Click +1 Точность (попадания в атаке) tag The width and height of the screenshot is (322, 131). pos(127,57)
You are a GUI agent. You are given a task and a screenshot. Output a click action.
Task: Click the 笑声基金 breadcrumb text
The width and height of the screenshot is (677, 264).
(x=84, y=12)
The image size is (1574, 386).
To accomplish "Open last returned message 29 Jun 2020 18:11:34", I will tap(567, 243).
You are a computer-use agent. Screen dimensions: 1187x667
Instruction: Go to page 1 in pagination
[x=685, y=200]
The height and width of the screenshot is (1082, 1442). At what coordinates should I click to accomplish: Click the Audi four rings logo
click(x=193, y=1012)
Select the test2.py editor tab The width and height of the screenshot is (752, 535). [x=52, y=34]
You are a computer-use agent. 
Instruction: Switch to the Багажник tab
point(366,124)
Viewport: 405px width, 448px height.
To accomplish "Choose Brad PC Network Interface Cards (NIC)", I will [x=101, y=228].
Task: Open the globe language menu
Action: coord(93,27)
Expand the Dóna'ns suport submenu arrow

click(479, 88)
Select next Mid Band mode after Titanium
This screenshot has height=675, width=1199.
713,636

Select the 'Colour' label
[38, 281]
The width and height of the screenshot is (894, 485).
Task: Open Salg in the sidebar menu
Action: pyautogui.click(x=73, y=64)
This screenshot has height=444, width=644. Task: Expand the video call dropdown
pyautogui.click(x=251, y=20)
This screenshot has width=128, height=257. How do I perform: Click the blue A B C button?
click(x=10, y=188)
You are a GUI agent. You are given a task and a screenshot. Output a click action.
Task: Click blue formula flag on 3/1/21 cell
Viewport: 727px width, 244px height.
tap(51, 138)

####

What is required. Copy each entry exactly.

Result for this task.
Click +1 Точность (попадания в атаке) tag The width and height of the screenshot is (322, 131). pos(127,57)
You are a GUI agent. You are given a task and a screenshot. Output a click action.
Task: Click the 笑声基金 breadcrumb text
The width and height of the screenshot is (677, 264).
(x=84, y=12)
The image size is (1574, 386).
To accomplish "Open last returned message 29 Jun 2020 18:11:34", I will tap(567, 243).
You are a computer-use agent. Screen dimensions: 1187x667
Instruction: Go to page 1 in pagination
[x=685, y=200]
The height and width of the screenshot is (1082, 1442). At what coordinates should I click to accomplish: Click the Audi four rings logo
click(x=193, y=1012)
Select the test2.py editor tab The width and height of the screenshot is (752, 535). [x=52, y=34]
You are a computer-use agent. 
Instruction: Switch to the Багажник tab
point(366,124)
Viewport: 405px width, 448px height.
To accomplish "Choose Brad PC Network Interface Cards (NIC)", I will [x=101, y=228].
Task: Open the globe language menu
Action: coord(93,27)
Expand the Dóna'ns suport submenu arrow

click(479, 88)
Select next Mid Band mode after Titanium
This screenshot has height=675, width=1199.
713,636

Select the 'Colour' label
[38, 281]
The width and height of the screenshot is (894, 485).
Task: Open Salg in the sidebar menu
Action: pyautogui.click(x=73, y=64)
This screenshot has height=444, width=644. Task: Expand the video call dropdown
pyautogui.click(x=251, y=20)
This screenshot has width=128, height=257. How do I perform: Click the blue A B C button?
click(x=10, y=188)
You are a GUI agent. You are given a task and a screenshot. Output a click action.
Task: Click blue formula flag on 3/1/21 cell
Viewport: 727px width, 244px height.
tap(51, 138)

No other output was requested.